Exercise instructions =>
Rewrite the material from the line containing "Image resolution: width=999" down to the line containing "Action: pyautogui.click(x=82, y=377)", swapping "section header" for "tab" and keeping everything else the same. Leave the pictures out of your answer.
* START Provided material *
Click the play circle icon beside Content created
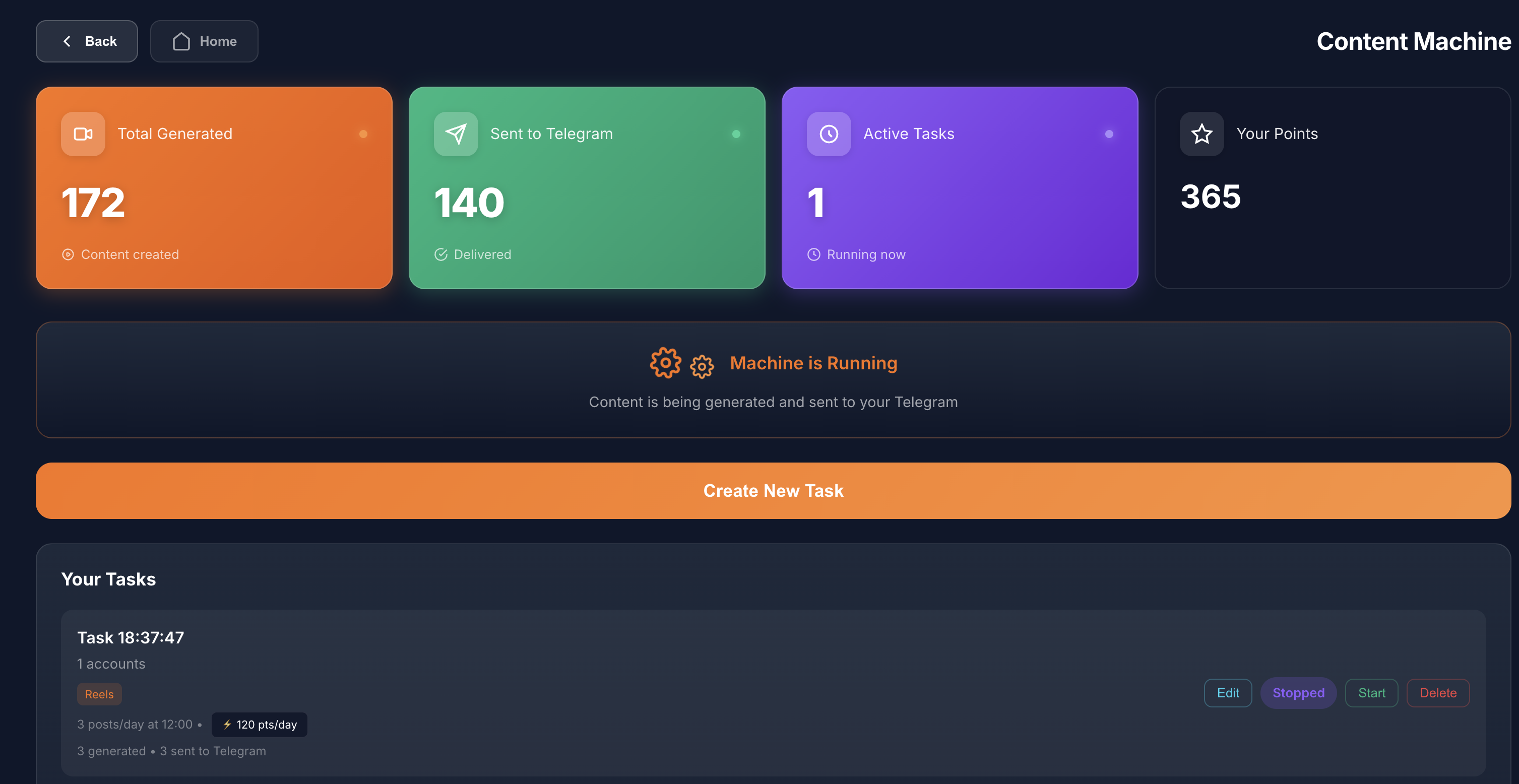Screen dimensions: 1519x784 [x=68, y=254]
* END Provided material *
* START Provided material *
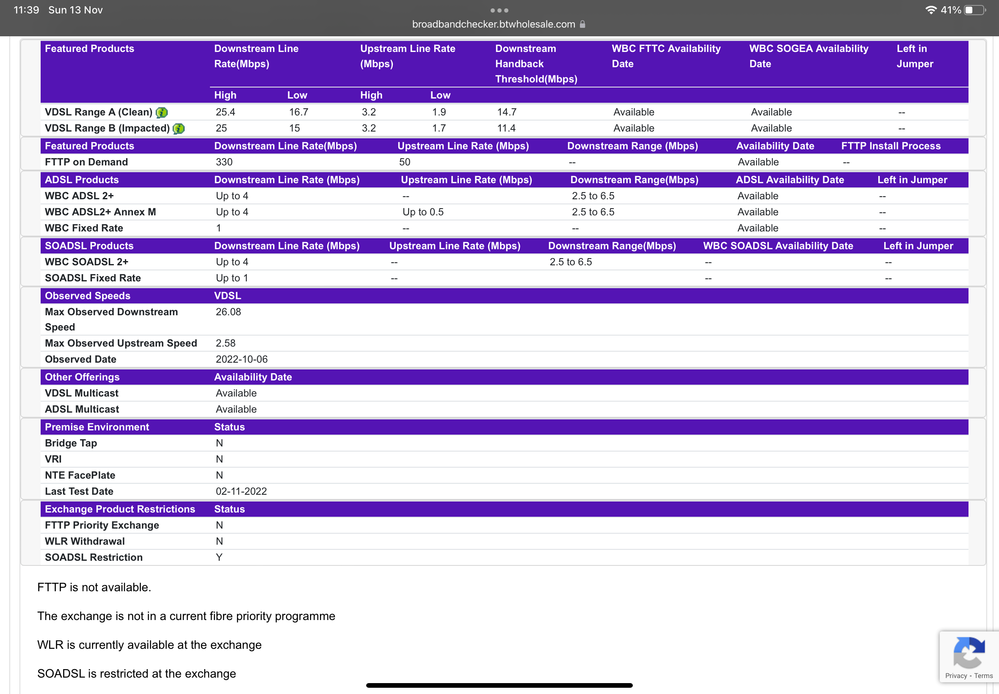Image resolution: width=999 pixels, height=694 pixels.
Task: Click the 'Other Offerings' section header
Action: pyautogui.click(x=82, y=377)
* END Provided material *
Reply =>
Image resolution: width=999 pixels, height=694 pixels.
Task: Click the 'Other Offerings' tab
Action: pyautogui.click(x=82, y=377)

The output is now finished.